One of the questions that I most hated when each of my children was very little was,
“Is (s)he a good baby?”
Such a sweet and well intentioned question, really meaning something along the lines of,
“Are you alright? Or has the arrival of this small person so turned your world around that you no longer know which way is up?”
It was, I think now, really just a way of letting me know I was seen, that the boundaries of me hadn’t dissolved completely in the fog of milk and sleeplessness that so marks this period.
But I never knew how to answer it. I didn’t have a baseline to measure from. I hadn’t defined any success criteria. Good? Good at what?
Good in the sense of being biddable and sleeping and eating on a perfectly predictable schedule, which is, I think, mostly what was meant? No – terrible, on all counts.
Good at just generally being a baby? Sleeping, eating, pooing, griping, giggling? Yes, seems to be pretty much all over it.
Or good at so capturing my entire heart and mind that I could stare for hours at the downie hair of her eyebrows and the line of her cheek? Yes, outstandingly good at that. The very best.
I’m similarly stumped now when people ask my whether my book is “doing well”.
Once again, it’s such a kind and generous question. It means you’ve remembered I’ve written one, that you’re curious, that you’re hoping (I think!) that I’m happy with how things are shaping up.

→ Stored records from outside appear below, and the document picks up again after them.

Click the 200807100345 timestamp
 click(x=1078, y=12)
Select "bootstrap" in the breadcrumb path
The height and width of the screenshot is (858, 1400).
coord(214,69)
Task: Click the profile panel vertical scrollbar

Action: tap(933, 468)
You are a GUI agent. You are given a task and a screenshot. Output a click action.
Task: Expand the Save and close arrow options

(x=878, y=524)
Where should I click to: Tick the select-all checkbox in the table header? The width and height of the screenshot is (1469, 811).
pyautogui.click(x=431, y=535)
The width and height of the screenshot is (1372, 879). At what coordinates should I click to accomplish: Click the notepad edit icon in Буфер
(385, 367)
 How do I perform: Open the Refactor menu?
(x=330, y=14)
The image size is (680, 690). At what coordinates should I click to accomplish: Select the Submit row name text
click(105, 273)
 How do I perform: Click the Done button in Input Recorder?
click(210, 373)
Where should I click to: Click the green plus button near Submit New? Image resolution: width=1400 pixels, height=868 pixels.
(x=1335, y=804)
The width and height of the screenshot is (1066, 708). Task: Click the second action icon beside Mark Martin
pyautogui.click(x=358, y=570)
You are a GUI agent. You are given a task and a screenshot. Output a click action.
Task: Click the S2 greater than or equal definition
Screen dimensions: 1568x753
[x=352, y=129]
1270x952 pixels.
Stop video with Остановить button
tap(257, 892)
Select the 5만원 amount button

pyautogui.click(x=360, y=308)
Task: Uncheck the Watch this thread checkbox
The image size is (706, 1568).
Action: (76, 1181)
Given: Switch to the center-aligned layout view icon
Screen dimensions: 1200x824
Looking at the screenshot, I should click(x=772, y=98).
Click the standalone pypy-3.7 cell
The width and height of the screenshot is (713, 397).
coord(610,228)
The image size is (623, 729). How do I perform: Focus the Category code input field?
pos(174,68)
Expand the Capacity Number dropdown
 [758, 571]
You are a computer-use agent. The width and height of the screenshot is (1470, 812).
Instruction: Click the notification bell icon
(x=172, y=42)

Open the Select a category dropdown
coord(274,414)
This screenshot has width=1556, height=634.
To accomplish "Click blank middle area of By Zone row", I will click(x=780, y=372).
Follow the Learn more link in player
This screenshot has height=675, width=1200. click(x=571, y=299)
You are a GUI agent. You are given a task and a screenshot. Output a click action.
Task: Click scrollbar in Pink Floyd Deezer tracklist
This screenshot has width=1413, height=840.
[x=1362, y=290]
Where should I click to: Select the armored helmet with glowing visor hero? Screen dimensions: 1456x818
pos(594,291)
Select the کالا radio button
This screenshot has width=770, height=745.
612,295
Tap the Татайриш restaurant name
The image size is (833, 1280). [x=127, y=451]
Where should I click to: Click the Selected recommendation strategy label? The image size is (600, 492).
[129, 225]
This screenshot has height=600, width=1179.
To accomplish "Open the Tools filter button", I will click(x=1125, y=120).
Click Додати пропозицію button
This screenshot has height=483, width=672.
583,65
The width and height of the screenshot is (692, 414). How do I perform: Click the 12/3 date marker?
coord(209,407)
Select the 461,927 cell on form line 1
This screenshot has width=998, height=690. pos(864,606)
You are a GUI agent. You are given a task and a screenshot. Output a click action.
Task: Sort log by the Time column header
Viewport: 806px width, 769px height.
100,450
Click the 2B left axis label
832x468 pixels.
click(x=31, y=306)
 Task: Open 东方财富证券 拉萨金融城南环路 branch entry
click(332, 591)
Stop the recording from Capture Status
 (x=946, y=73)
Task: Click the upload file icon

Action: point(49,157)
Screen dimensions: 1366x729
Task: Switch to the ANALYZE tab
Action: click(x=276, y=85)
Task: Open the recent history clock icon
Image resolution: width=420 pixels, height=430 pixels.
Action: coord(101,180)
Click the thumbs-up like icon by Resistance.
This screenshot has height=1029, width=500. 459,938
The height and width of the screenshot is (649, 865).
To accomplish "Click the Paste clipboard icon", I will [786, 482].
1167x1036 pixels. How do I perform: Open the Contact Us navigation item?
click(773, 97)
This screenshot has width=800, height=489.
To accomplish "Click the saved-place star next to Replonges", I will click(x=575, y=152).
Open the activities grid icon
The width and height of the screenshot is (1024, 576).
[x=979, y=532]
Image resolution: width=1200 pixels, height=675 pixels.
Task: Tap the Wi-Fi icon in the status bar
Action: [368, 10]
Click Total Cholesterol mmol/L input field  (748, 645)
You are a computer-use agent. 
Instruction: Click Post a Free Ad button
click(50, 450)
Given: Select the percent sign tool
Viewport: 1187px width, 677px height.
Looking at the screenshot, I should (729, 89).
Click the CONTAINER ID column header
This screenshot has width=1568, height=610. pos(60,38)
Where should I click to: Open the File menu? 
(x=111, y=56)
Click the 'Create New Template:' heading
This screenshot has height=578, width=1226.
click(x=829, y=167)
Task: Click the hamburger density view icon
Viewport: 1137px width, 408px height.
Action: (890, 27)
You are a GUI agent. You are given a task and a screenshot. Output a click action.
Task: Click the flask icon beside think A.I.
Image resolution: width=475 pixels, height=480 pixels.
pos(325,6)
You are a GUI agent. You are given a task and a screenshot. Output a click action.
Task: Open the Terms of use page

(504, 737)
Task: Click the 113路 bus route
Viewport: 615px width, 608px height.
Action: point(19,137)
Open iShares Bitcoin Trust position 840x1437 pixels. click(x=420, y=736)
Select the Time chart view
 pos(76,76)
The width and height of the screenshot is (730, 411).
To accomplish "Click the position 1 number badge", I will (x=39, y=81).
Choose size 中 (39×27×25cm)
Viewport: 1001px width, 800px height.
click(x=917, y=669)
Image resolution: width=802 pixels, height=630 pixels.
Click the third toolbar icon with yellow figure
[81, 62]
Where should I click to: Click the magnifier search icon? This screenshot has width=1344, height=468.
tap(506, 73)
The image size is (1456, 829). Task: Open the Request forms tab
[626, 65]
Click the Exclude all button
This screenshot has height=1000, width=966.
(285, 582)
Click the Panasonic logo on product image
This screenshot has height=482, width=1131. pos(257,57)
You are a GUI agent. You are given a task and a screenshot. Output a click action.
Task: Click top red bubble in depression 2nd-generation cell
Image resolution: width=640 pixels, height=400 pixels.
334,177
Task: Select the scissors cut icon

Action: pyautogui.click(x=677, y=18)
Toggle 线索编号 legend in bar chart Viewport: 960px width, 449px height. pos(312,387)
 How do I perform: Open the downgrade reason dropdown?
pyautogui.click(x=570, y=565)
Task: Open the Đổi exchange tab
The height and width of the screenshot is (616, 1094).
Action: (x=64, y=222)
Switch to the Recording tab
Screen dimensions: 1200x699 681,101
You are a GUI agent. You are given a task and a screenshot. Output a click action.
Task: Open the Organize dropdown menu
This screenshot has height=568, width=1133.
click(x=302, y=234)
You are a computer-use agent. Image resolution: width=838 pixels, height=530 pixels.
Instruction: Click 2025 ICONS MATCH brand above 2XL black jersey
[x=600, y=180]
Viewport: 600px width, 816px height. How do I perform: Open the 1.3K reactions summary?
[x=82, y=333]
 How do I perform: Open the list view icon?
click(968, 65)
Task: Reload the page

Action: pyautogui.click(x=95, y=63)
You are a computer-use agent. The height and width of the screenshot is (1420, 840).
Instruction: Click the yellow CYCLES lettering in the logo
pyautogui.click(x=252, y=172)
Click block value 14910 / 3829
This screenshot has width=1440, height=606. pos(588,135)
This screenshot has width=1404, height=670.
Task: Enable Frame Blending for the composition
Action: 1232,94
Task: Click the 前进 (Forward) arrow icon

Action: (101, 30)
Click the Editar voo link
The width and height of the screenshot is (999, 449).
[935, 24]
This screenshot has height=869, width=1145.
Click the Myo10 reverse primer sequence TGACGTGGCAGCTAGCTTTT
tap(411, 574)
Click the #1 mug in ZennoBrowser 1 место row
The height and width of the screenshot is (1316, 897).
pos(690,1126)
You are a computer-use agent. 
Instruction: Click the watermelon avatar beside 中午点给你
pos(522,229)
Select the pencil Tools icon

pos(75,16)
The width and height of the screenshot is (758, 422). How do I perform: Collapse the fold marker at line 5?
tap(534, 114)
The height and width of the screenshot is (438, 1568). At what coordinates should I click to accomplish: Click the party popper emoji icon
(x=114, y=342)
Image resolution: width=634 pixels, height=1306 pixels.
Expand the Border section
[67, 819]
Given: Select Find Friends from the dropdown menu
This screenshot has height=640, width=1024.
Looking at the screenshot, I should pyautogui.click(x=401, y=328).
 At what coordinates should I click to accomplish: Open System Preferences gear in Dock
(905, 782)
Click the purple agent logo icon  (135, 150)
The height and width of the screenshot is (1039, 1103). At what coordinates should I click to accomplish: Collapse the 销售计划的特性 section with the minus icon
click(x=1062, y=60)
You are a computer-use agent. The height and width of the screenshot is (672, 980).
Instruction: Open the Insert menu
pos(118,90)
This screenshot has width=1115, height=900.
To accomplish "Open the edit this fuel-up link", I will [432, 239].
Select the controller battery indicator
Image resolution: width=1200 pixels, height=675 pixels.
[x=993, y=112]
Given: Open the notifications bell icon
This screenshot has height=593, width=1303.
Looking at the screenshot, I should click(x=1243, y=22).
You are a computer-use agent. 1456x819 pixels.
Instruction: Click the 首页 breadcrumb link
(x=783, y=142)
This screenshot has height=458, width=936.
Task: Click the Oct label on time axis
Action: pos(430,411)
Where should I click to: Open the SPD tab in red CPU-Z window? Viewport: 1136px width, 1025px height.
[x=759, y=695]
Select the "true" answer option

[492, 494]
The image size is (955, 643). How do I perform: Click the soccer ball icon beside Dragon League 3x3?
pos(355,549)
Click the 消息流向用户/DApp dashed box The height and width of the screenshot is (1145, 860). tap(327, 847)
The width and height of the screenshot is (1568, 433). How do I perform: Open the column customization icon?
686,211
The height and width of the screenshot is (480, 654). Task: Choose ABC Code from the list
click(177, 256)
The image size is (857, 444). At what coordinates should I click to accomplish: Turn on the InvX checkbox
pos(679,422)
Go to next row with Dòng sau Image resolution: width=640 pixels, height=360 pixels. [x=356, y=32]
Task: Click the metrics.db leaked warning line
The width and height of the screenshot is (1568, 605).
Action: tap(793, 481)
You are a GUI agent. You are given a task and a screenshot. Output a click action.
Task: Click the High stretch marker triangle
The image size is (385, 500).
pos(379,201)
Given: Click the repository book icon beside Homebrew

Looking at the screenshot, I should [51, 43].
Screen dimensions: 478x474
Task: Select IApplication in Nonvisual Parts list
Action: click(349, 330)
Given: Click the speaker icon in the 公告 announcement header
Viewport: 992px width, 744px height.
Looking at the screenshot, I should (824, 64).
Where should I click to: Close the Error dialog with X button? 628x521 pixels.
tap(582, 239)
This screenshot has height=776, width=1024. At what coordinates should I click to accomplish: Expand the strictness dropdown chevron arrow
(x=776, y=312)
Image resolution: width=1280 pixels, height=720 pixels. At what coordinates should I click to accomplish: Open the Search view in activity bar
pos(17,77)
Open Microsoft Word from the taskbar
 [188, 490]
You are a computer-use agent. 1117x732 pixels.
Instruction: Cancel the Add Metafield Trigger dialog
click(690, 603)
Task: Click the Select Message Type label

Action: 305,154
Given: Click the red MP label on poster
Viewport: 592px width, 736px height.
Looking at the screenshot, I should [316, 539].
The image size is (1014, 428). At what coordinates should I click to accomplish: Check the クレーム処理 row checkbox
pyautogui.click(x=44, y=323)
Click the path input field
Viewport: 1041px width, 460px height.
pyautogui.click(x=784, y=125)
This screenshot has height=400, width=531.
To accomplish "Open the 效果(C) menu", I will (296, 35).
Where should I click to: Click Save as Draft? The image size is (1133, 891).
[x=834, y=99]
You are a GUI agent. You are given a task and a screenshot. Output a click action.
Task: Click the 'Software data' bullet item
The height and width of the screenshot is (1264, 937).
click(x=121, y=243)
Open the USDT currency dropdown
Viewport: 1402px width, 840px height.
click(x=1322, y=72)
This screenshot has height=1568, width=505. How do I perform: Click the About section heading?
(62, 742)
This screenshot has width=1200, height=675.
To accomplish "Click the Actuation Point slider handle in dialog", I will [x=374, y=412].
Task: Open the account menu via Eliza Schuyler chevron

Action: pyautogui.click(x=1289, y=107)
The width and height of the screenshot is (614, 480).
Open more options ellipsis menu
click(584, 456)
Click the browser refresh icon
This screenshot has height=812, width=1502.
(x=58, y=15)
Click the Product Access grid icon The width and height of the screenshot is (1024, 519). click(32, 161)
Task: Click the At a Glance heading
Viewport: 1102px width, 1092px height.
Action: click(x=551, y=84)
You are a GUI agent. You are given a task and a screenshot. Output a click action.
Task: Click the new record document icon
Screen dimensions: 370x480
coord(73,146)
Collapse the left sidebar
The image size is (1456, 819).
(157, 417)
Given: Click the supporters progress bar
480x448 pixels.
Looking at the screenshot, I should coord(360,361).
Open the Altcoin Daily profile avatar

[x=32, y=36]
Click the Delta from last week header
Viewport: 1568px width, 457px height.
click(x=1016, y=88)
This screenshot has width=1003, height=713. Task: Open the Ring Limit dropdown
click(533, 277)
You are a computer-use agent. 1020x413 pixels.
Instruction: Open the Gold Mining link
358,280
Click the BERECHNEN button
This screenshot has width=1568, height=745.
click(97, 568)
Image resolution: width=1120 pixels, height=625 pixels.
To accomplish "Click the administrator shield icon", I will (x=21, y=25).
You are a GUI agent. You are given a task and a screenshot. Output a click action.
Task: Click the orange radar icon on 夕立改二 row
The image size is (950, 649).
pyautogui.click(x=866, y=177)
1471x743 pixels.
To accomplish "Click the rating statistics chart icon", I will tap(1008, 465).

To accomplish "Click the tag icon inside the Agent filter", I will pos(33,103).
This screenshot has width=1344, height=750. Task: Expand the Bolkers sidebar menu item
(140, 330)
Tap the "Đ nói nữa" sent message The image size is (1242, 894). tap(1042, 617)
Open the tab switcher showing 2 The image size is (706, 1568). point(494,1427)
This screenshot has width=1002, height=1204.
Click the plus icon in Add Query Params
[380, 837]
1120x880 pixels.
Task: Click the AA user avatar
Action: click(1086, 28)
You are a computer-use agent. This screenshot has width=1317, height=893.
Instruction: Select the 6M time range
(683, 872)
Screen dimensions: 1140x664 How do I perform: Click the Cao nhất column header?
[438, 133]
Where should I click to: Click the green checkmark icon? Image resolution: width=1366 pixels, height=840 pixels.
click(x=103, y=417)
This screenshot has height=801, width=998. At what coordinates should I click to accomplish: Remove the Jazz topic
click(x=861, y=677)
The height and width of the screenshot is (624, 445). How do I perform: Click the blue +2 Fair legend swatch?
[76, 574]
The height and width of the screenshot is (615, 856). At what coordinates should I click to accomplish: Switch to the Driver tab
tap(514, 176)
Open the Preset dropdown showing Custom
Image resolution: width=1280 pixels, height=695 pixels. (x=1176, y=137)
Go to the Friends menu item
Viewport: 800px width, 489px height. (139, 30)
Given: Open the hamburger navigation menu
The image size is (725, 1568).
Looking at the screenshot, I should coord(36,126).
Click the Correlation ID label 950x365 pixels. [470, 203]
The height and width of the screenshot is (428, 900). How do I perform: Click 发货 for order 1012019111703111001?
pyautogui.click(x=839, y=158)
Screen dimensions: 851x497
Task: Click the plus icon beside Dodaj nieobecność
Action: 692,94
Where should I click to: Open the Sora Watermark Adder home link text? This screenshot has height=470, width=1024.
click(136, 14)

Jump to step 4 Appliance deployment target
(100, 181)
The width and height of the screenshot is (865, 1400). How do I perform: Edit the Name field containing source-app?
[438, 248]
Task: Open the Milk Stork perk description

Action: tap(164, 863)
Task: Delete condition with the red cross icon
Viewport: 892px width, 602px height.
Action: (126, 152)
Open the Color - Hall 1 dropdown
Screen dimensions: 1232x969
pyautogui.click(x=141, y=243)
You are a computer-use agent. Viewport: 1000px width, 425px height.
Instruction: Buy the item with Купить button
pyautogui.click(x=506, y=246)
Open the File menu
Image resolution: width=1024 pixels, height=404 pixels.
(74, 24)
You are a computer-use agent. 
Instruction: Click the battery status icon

The problem, yet again, is that I don’t know how to answer the question, because I didn’t define any desired outcome at the outset. Do you mean,
“Is it selling well?”?
I’m not sure. I don’t really know what good sales figures are, and I don’t check. Occasionally I get gently nagging emails from my editor encouraging me to do a little more by way of profile raising. I’m not rich yet.
Or do you mean more, am I proud of it? Has it made me happy? In which case yes, kinda, most days. I’m glad to have had the chance to gather my thoughts in a coherent order between two covers, and share them. My day is absolutely made when someone lets me know they’ve read it and found something useful somewhere in there.
Perhaps I’ve been to too many barbecues and drinks evenings recently, but I’ve been wondering the same about that old, ubiquitous, “How’s business?” question. Which I think, for all our talk of triple or quadruple bottom lines, is still basically a question about money. At the moment in the UK, it’s also a question about Brexit and market outlook, but it amounts to the same thing really.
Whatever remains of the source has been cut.